Hokkaido, Japan’s northernmost island, is famous for its breathtaking winter scenery and abundance of outdoor activities. Skiing and snowboarding are the must-try winter sports in Hokkaido, and the island is also known for its numerous hot springs, or onsens, which provide a perfect way to relax and warm up after a day on the slopes.
In this blog post, we’ll check out the beauty of Hokkaido winter and the unique experiences of skiing and bathing in onsens.
Skiing in Hokkaido
- Niseko – Known for its powdery snow, Niseko is one of the most popular ski resorts in Hokkaido. The resort has numerous runs for skiers of all levels, and the majestic views of Mount Yotei make it a popular destination for photographers as well.
- Furano – Situated in the center of Hokkaido, Furano is a popular ski resort known for its wide variety of runs and long ski season. The resort is also well-known for its lavender fields in the summer months.
- Rusutsu – This family-friendly resort has over 37 kilometers of ski runs and has an indoor wave pool and amusement park for non-skiers. The resort’s proximity to Lake Toya makes it a must-go destination for sightseeing as well.

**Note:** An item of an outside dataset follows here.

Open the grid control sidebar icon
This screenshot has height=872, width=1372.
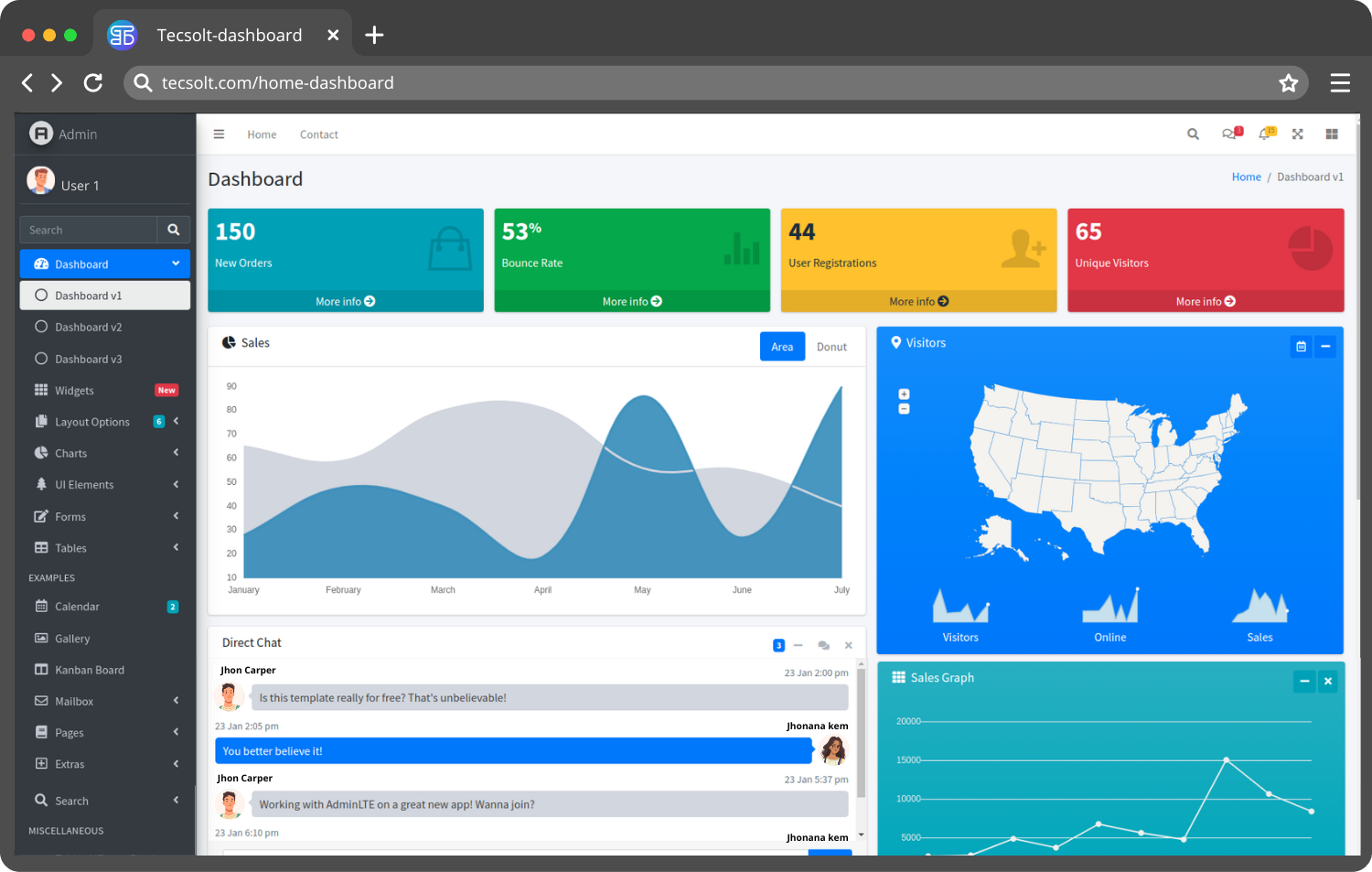point(1332,134)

Onsen Hot Springs in Hokkaido
- Jigokudani – Situated in Noboribetsu, Jigokudani is a unique hot spring area known for its steam vents and bubbling mud pools. Guests can walk through the area and view the geothermal activity, and several onsen hotels in the area offer access to the hot springs.
- Sounkyo – Located in the Daisetsuzan National Park, Sounkyo is a picturesque hot spring town famous for its outdoor hot springs with stunning views of the surrounding mountains. The town is also known for its ice falls, which offer a unique winter sightseeing experience.
- Shikotsu-Toya National Park – This national park is home to two of Hokkaido’s most popular hot springs, Lake Shikotsu and Lake Toya. Lake Shikotsu is known for its crystal-clear waters and outdoor hot springs, while Lake Toya is famous for its nighttime views of the stunning mountains.
Tips for Enjoying Onsen Hot Springs
- Follow the rules – Onsen etiquette is important in Japan, so make sure to read up on the rules before traveling. For instance, it’s customary to wash your body before entering the hot springs, and tattoos are often not allowed.
- Try different types of onsens – Hokkaido has different onsen types, including sulfur, iron, and sodium chloride. Each type has unique benefits for the body, so try multiple ones to see which you prefer.
- Stay hydrated – It’s essential to drink plenty of water before and after soaking in the hot springs to prevent dehydration.
Hokkaido winter offers a unique and stunning snow-filled landscape, with skiing and onsen hot springs providing a perfect way to enjoy the season. Whether you’re an experienced skier or just looking to relax in the hot springs, Hokkaido has something for all. By following onsen etiquette, trying different types of onsens, and staying hydrated, you can fully enjoy the distinct experience of bathing in onsen hot springs in Hokkaido.